Work to be completed: Of the lines listed below, return exactly those that run from the line containing "Carrier Oils (40) (276, 144)" through the line containing "phone (330, 2025)", both included.

*** Opening of Dataset extract ***

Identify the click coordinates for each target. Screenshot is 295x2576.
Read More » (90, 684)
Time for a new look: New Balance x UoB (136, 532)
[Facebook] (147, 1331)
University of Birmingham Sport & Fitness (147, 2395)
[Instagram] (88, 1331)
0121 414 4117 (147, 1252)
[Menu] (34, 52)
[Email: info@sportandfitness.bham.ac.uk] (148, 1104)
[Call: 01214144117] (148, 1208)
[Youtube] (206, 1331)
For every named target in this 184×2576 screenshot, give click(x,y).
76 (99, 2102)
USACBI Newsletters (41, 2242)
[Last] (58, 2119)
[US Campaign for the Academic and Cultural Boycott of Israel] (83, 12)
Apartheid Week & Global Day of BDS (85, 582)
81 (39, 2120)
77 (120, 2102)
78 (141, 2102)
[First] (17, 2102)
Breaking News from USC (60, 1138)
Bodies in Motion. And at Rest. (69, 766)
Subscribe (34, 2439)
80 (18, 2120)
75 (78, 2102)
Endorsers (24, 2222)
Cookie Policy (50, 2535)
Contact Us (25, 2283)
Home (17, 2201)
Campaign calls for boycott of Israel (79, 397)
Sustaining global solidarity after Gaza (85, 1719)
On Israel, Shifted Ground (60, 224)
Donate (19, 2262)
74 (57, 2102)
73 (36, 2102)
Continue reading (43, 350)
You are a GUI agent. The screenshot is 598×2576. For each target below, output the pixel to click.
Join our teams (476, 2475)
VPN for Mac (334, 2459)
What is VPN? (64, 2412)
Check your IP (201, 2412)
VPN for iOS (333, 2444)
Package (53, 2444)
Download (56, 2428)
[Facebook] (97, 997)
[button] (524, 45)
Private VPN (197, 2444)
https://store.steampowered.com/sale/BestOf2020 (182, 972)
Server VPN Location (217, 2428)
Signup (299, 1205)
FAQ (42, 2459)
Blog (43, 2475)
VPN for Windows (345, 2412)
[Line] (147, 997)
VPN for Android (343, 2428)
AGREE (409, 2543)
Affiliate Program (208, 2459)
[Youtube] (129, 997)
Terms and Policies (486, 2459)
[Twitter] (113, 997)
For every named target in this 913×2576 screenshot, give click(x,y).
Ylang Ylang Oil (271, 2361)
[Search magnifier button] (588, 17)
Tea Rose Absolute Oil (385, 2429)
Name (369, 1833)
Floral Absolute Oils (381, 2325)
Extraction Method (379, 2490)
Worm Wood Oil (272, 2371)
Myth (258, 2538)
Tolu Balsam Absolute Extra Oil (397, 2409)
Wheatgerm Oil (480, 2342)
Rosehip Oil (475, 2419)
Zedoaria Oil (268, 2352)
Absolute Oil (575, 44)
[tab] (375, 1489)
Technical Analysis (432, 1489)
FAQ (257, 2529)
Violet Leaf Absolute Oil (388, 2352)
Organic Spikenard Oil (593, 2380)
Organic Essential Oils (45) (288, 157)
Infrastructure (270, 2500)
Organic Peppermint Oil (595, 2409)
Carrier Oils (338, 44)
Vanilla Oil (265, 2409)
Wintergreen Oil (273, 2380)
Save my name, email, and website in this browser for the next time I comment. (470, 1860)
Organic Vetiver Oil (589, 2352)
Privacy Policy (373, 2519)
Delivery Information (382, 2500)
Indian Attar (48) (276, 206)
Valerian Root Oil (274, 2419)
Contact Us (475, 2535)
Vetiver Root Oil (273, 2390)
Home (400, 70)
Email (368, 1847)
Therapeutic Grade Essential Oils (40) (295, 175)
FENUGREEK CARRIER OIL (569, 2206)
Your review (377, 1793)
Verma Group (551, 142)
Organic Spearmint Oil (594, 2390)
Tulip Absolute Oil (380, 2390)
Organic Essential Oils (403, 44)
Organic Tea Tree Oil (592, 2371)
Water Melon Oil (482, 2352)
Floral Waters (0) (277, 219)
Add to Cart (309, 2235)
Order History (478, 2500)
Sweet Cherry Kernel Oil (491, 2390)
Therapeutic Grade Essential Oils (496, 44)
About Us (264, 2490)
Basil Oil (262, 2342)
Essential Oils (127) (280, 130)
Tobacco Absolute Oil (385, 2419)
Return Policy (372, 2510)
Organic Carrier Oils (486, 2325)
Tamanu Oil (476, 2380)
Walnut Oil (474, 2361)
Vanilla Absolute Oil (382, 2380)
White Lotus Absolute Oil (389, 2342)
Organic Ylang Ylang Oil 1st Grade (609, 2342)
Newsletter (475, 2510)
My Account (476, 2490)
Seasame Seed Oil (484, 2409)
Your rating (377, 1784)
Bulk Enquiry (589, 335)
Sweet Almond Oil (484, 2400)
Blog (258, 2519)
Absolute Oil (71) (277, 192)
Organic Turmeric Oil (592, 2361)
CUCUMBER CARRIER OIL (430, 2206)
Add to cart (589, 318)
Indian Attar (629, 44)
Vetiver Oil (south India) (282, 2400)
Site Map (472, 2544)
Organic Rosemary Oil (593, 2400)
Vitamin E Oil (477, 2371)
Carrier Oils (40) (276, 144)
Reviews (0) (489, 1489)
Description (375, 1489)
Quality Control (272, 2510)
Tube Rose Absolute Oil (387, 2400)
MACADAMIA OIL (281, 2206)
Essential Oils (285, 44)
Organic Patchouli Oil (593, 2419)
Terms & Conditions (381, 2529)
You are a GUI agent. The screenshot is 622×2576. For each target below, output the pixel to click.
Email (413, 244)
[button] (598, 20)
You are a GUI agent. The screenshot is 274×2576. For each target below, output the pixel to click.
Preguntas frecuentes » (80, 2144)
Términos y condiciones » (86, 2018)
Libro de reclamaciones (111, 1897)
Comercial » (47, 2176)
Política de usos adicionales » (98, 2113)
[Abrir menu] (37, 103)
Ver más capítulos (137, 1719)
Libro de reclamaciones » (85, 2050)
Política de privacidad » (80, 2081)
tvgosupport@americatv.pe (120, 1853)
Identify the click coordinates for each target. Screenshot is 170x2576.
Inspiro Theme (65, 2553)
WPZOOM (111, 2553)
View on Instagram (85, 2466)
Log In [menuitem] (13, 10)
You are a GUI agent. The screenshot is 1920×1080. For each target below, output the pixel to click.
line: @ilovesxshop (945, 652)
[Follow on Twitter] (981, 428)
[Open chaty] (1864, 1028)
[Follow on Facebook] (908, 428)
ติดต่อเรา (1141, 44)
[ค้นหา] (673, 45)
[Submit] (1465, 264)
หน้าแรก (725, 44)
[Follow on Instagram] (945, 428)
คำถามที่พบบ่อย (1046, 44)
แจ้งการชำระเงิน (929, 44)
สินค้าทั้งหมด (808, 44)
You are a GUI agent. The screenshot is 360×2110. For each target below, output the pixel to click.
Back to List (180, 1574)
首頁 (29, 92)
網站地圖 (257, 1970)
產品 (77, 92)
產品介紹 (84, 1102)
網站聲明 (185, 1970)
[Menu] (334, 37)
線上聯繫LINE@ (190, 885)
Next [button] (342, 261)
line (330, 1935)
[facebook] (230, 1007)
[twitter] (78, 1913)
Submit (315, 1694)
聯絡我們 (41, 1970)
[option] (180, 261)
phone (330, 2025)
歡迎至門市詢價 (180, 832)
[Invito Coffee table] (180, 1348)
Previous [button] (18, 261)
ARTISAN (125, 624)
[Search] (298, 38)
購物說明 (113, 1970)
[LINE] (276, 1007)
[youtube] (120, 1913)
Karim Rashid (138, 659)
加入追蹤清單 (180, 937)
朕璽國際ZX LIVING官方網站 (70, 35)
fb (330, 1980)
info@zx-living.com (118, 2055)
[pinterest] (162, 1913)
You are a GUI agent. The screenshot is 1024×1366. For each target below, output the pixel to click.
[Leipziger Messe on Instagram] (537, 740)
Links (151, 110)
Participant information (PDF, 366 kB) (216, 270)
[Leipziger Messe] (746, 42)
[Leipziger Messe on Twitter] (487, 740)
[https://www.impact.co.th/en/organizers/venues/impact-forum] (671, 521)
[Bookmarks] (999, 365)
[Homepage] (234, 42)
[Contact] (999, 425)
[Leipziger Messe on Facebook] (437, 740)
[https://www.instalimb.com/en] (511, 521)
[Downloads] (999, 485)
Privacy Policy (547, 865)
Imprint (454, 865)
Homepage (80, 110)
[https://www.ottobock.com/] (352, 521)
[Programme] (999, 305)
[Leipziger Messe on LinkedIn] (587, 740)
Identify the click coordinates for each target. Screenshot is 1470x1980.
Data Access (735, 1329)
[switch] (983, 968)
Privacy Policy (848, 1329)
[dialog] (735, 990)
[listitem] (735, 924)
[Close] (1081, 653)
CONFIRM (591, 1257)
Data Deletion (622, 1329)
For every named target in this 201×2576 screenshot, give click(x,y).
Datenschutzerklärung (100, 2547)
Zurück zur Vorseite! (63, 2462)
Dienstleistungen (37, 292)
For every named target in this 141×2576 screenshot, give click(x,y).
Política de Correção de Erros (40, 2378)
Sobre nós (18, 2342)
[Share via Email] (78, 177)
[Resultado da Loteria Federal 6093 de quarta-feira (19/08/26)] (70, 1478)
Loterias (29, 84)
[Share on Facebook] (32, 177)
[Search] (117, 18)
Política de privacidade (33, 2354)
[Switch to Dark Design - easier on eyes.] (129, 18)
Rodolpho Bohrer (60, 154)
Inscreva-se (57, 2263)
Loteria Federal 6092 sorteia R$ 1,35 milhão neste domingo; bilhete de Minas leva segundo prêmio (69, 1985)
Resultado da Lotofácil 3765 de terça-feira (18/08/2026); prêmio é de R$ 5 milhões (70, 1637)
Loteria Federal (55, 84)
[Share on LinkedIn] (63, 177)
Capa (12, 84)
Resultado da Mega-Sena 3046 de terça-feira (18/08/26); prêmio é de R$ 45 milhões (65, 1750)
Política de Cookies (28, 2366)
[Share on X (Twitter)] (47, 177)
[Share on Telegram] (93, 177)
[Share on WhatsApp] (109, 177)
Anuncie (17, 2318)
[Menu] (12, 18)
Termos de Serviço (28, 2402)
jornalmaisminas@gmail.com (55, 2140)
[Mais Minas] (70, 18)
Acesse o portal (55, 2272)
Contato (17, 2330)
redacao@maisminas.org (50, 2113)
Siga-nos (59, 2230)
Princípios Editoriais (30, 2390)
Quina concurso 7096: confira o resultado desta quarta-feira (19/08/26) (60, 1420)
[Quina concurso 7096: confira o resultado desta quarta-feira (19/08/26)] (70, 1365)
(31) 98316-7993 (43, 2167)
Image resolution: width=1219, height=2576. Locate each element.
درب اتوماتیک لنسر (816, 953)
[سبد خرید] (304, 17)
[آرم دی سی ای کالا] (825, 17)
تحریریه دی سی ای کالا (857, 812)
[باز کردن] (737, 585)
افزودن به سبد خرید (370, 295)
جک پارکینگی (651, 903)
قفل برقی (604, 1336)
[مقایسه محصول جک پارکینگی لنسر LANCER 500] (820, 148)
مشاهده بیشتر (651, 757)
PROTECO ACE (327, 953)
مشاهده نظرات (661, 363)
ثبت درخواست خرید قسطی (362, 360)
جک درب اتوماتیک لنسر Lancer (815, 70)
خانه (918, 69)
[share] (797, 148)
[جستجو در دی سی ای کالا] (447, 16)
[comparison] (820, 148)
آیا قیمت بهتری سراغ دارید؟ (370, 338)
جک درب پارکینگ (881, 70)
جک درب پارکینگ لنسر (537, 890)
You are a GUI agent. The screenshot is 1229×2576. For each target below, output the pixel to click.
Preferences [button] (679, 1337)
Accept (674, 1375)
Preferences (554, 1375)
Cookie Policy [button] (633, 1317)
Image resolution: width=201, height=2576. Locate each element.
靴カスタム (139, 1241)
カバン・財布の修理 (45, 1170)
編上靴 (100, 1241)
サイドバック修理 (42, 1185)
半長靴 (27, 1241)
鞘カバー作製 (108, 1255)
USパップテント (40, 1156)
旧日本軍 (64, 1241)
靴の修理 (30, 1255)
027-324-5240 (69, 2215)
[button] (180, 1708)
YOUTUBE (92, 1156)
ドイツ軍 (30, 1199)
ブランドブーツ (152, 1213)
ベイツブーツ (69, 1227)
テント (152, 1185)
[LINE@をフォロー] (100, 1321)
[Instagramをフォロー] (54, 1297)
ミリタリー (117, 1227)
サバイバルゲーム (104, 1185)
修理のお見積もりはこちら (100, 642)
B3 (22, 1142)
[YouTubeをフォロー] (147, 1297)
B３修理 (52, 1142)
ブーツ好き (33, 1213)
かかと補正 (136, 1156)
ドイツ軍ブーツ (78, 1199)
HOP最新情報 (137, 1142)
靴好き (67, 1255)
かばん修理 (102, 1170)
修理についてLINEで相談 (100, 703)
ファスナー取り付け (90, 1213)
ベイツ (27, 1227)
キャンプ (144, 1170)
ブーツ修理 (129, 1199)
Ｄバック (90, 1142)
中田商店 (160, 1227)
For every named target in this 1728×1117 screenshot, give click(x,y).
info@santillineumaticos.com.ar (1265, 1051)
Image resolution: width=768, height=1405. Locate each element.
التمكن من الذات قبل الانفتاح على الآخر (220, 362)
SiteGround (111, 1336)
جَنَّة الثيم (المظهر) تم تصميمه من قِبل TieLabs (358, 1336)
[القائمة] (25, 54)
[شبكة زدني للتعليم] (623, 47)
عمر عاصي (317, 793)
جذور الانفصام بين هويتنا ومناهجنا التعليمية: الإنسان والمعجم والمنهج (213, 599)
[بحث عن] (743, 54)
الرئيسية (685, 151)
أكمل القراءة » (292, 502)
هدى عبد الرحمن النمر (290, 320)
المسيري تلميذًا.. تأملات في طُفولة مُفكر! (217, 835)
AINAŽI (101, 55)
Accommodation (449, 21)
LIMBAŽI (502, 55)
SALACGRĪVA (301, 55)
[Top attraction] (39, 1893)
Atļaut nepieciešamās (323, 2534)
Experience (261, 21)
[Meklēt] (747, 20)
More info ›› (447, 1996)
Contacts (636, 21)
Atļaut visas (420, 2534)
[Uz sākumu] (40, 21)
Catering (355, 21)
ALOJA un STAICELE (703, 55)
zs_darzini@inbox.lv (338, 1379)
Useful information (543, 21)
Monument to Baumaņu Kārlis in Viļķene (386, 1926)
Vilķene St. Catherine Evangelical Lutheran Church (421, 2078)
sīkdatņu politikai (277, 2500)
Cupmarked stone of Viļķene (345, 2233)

*** Close of Dataset extract ***

Response box:
Carrier Oils (40) (276, 144)
Reviews (0) (489, 1489)
Description (375, 1489)
Quality Control (272, 2510)
Tube Rose Absolute Oil (387, 2400)
MACADAMIA OIL (281, 2206)
Essential Oils (285, 44)
Organic Patchouli Oil (593, 2419)
Terms & Conditions (381, 2529)
You are a GUI agent. The screenshot is 622×2576. For each target below, output the pixel to click.
Email (413, 244)
[button] (598, 20)
You are a GUI agent. The screenshot is 274×2576. For each target below, output the pixel to click.
Preguntas frecuentes » (80, 2144)
Términos y condiciones » (86, 2018)
Libro de reclamaciones (111, 1897)
Comercial » (47, 2176)
Política de usos adicionales » (98, 2113)
[Abrir menu] (37, 103)
Ver más capítulos (137, 1719)
Libro de reclamaciones » (85, 2050)
Política de privacidad » (80, 2081)
tvgosupport@americatv.pe (120, 1853)
Identify the click coordinates for each target. Screenshot is 170x2576.
Inspiro Theme (65, 2553)
WPZOOM (111, 2553)
View on Instagram (85, 2466)
Log In [menuitem] (13, 10)
You are a GUI agent. The screenshot is 1920×1080. For each target below, output the pixel to click.
line: @ilovesxshop (945, 652)
[Follow on Twitter] (981, 428)
[Open chaty] (1864, 1028)
[Follow on Facebook] (908, 428)
ติดต่อเรา (1141, 44)
[ค้นหา] (673, 45)
[Submit] (1465, 264)
หน้าแรก (725, 44)
[Follow on Instagram] (945, 428)
คำถามที่พบบ่อย (1046, 44)
แจ้งการชำระเงิน (929, 44)
สินค้าทั้งหมด (808, 44)
You are a GUI agent. The screenshot is 360×2110. For each target below, output the pixel to click.
Back to List (180, 1574)
首頁 (29, 92)
網站地圖 (257, 1970)
產品 (77, 92)
產品介紹 (84, 1102)
網站聲明 (185, 1970)
[Menu] (334, 37)
線上聯繫LINE@ (190, 885)
Next [button] (342, 261)
line (330, 1935)
[facebook] (230, 1007)
[twitter] (78, 1913)
Submit (315, 1694)
聯絡我們 (41, 1970)
[option] (180, 261)
phone (330, 2025)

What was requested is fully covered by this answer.